As more and more businesses slow down or close up due to the COVID-19 pandemic, business expectations that seemed reasonable just a few weeks ago may be difficult or even impossible to meet now.
As we face continuing disruptions and possible mandatory quarantines, businesses are wondering about their obligations under previously executed contracts. More specifically, many companies are wondering what their rights are in the event of their, or another party’s, nonperformance or inability to perform under a contract.
The first step to answer this important question is to review the governing contract to determine whether there are any provisions that cover unforeseen delays or nonperformance.
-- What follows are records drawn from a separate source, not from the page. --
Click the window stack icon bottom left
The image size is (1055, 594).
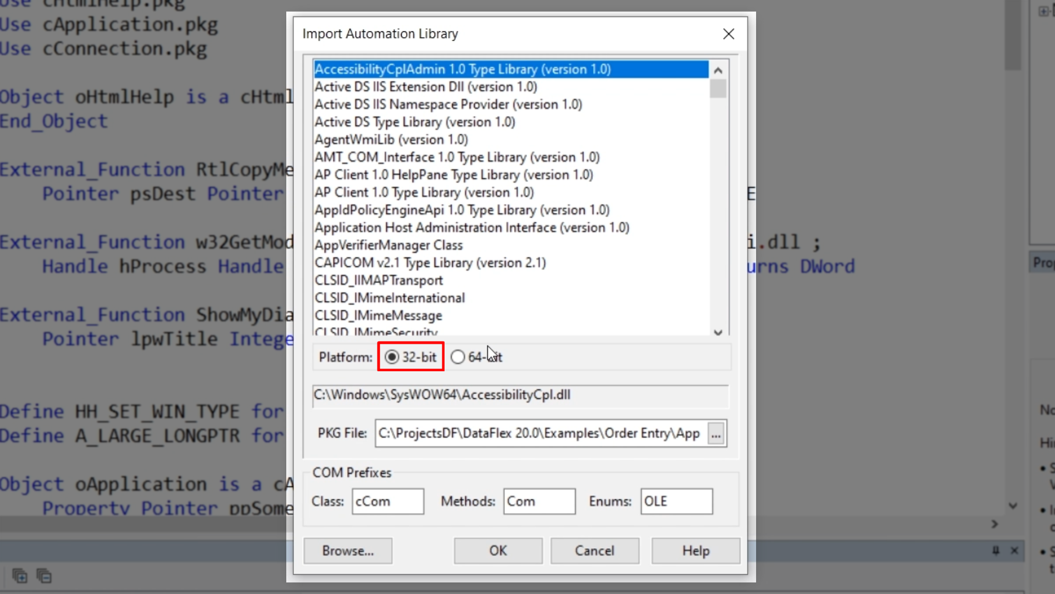[20, 576]
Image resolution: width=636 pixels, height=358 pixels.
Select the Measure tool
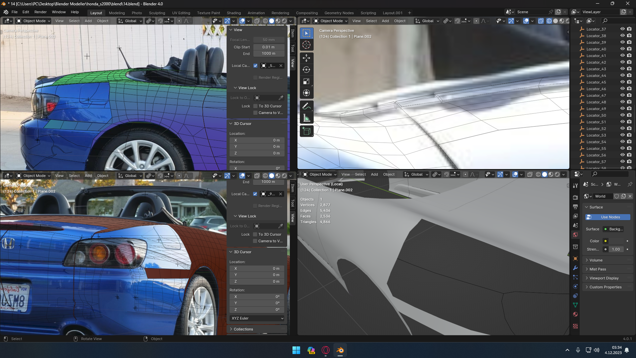click(306, 118)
Such provisions are typically referred to as force majeure, acts of God, impossibility, or impracticability provisions.
A force majeure provision, for example, allows a party—under certain situations—to delay or excuse nonperformance under a contract due to unforeseen circumstances. While there is little question that a global pandemic is an unforeseen circumstance, the party that will ultimately bear the risk and liability for any resulting delay or nonperformance will be determined by the specific language used in the controlling agreement.
Therefore, whether the COVID-19 pandemic will be considered a force majeure will depend upon the contractual language previously agreed to by both parties. Some courts have previously held that prior similar outbreaks were force majeure events. However, it is important to note that any prior legal decision will depend on the specific language of the agreement and the applicable law of the jurisdiction.
Another consideration is to review any business insurance that your organization may have in the event there are any business interruption provisions, or other similar provisions covering such inabilities to perform. In some cases, insurance policies have similar language that will provide some protections.
Force majeure provisions can either be a blessing or a curse depending on what side of the contractual language your company is on. These types of provisions vary greatly in scope and allocation of risk. Therefore, it is crucial that you review any contracts with your legal counsel in order to better understand your specific situation.